Translation: A god that can do what any being could is not a god. It's just a very powerful (and presumably also very smart) being.
Yes, this line of discussion holds the same questions I asked myself when writing my last post. I didn't realise how good an analogy Ad Homonym's "virtual world" was.
The moderator has powers which only appear to be supernatural within the virtual dimension; in the physical dimension we can see he is typing commands which are then executed by part of the server code. So does the fact the other players, or "virtual inhabitants" if you will, can never acquire the same powers classify the moderator as a God? I think it does but this also proves the notion that Gods and the supernatural are dependent on a limited scope. If you gave everyone moderator privileges there'd be nothing special about them, those powers would become part of the game and there would be no moderator. Just like Godly powers would become part of our technology and there would be no God.
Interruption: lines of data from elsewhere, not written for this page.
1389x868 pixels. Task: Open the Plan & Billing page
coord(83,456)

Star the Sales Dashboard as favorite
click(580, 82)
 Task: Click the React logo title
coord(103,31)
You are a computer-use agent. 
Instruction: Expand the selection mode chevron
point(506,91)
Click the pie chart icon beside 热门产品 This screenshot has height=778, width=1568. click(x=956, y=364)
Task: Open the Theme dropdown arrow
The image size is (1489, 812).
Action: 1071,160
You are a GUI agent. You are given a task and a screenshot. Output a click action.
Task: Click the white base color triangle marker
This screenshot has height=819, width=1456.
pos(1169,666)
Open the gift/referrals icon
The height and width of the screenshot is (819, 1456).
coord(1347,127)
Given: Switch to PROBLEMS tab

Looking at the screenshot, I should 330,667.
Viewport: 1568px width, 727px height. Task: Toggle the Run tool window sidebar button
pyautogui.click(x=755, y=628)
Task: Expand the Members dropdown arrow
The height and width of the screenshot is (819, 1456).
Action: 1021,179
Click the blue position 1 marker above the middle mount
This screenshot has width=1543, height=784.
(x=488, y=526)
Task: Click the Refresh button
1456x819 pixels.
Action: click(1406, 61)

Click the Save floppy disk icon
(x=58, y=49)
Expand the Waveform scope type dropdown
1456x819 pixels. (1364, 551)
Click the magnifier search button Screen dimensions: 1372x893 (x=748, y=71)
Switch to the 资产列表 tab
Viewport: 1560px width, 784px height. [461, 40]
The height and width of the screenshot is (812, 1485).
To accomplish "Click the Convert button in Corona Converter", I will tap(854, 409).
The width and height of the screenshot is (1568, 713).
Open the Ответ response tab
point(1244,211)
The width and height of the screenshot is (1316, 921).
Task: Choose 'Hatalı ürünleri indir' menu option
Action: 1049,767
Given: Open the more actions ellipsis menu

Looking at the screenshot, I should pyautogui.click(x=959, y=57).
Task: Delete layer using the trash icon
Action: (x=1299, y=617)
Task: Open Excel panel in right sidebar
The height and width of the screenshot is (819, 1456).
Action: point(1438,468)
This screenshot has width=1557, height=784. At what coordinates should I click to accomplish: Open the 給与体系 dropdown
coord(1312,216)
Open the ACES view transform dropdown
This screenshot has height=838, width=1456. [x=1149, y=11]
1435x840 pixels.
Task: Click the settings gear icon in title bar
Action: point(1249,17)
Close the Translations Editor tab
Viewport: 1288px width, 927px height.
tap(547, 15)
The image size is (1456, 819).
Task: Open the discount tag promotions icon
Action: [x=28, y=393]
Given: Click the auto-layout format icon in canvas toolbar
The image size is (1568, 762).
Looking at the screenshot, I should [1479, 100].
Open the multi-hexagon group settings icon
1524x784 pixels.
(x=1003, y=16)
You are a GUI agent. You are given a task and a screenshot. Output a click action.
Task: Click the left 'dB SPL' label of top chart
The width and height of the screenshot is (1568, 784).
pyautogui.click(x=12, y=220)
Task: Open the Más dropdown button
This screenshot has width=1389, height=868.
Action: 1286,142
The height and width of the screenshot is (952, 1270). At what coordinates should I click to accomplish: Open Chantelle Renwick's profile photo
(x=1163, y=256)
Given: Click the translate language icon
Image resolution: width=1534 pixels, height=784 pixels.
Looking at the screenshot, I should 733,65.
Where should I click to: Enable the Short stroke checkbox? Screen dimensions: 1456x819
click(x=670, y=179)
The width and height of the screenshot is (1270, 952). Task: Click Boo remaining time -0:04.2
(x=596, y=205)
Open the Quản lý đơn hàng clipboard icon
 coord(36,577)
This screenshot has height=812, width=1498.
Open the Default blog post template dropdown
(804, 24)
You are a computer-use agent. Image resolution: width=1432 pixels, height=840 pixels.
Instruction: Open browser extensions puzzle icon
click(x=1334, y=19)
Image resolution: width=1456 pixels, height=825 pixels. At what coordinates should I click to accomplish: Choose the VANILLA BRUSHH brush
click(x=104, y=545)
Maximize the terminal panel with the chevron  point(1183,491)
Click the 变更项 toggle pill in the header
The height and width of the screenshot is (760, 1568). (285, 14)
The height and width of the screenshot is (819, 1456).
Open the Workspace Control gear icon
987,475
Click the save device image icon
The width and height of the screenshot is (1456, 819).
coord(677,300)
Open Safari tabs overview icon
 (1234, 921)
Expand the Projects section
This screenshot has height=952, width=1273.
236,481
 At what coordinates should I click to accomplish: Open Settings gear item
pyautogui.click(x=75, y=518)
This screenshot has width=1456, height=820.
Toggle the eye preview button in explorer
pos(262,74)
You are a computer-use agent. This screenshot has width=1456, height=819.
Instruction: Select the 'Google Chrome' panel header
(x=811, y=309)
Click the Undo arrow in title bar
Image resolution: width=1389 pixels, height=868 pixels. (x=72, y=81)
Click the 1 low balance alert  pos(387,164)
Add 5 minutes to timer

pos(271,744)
So is anything more powerful than us our God? The sun, the earth, black holes, entropy, the laws of physics: these are all our Gods. There is nothing supernatural about them and we can harness the power of most of them, so how are they Gods? Are they Gods until we can explain them, or harness their power? Or are the only true Gods atop those peaks we can never scale?
An alien race may appear to us as Gods, they may be capable of things we never will achieve but does it make them Gods? Yes, because God is a relative term and is not something that truly exists. Wow this is hurting my head now so I'll stop before I go round in circles any more!